■ WORK TO DO:
Rewrite the records from the line with "Where should I click to: Select column" through the end of the records, swapping "Switch" for "Change" and leaving everything else the same.

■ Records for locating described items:
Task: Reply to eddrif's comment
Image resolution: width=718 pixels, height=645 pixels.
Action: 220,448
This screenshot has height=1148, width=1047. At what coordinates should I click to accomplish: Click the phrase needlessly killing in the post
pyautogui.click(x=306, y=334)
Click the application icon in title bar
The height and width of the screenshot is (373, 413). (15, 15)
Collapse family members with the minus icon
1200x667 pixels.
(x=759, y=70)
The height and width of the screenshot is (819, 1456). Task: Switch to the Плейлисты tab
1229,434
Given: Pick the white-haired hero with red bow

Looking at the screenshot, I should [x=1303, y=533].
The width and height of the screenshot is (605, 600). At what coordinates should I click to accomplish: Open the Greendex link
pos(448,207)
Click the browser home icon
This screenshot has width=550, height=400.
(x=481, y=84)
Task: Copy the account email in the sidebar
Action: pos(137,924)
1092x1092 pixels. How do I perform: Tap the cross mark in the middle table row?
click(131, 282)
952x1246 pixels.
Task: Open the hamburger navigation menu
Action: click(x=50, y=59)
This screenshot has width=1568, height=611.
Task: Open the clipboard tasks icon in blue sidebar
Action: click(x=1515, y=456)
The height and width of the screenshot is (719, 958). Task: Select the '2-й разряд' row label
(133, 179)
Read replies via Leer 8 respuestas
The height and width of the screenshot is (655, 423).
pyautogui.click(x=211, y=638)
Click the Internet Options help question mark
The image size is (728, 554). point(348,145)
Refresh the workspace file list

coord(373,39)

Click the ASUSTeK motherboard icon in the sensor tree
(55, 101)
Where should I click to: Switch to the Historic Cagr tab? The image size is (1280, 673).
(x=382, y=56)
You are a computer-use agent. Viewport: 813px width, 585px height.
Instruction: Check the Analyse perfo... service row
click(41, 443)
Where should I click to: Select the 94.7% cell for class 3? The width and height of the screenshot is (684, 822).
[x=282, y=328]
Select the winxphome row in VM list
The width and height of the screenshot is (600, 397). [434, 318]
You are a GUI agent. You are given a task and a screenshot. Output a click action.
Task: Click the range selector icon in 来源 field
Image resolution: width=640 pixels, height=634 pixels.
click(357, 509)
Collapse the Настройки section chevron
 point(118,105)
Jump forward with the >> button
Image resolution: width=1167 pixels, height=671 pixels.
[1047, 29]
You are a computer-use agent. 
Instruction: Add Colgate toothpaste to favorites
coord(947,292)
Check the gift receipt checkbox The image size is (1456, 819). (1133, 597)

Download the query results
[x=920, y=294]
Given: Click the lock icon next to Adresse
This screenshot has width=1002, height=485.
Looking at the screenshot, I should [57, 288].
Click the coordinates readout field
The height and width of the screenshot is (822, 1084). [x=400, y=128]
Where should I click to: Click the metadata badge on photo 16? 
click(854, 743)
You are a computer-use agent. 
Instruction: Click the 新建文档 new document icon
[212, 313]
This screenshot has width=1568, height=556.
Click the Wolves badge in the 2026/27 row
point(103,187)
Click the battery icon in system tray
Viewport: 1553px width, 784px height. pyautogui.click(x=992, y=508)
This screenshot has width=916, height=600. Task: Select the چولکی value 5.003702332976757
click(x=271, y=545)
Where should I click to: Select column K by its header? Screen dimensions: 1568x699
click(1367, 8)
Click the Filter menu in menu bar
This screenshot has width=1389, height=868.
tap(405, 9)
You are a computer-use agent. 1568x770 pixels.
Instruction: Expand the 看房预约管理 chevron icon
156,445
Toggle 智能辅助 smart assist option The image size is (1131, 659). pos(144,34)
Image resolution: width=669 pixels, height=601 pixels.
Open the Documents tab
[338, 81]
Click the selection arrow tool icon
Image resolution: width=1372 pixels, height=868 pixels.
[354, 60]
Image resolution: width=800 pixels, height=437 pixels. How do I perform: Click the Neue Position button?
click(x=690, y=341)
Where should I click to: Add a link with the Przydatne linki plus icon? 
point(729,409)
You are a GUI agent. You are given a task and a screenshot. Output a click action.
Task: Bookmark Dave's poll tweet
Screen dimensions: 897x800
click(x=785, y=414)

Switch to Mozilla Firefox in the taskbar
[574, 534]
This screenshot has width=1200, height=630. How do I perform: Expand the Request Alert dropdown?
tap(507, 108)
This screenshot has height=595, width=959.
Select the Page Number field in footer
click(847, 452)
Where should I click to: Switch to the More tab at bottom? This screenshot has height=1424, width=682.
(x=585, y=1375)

■ EXERCISE OUTPUT:
Where should I click to: Select column K by its header? Screen dimensions: 1568x699
click(1367, 8)
Click the Filter menu in menu bar
This screenshot has width=1389, height=868.
tap(405, 9)
You are a computer-use agent. 1568x770 pixels.
Instruction: Expand the 看房预约管理 chevron icon
156,445
Toggle 智能辅助 smart assist option The image size is (1131, 659). pos(144,34)
Image resolution: width=669 pixels, height=601 pixels.
Open the Documents tab
[338, 81]
Click the selection arrow tool icon
Image resolution: width=1372 pixels, height=868 pixels.
[354, 60]
Image resolution: width=800 pixels, height=437 pixels. How do I perform: Click the Neue Position button?
click(x=690, y=341)
Where should I click to: Add a link with the Przydatne linki plus icon? 
point(729,409)
You are a GUI agent. You are given a task and a screenshot. Output a click action.
Task: Bookmark Dave's poll tweet
Screen dimensions: 897x800
click(x=785, y=414)

Change to Mozilla Firefox in the taskbar
[574, 534]
This screenshot has width=1200, height=630. How do I perform: Expand the Request Alert dropdown?
tap(507, 108)
This screenshot has height=595, width=959.
Select the Page Number field in footer
click(847, 452)
Where should I click to: Change to the More tab at bottom? This screenshot has height=1424, width=682.
(x=585, y=1375)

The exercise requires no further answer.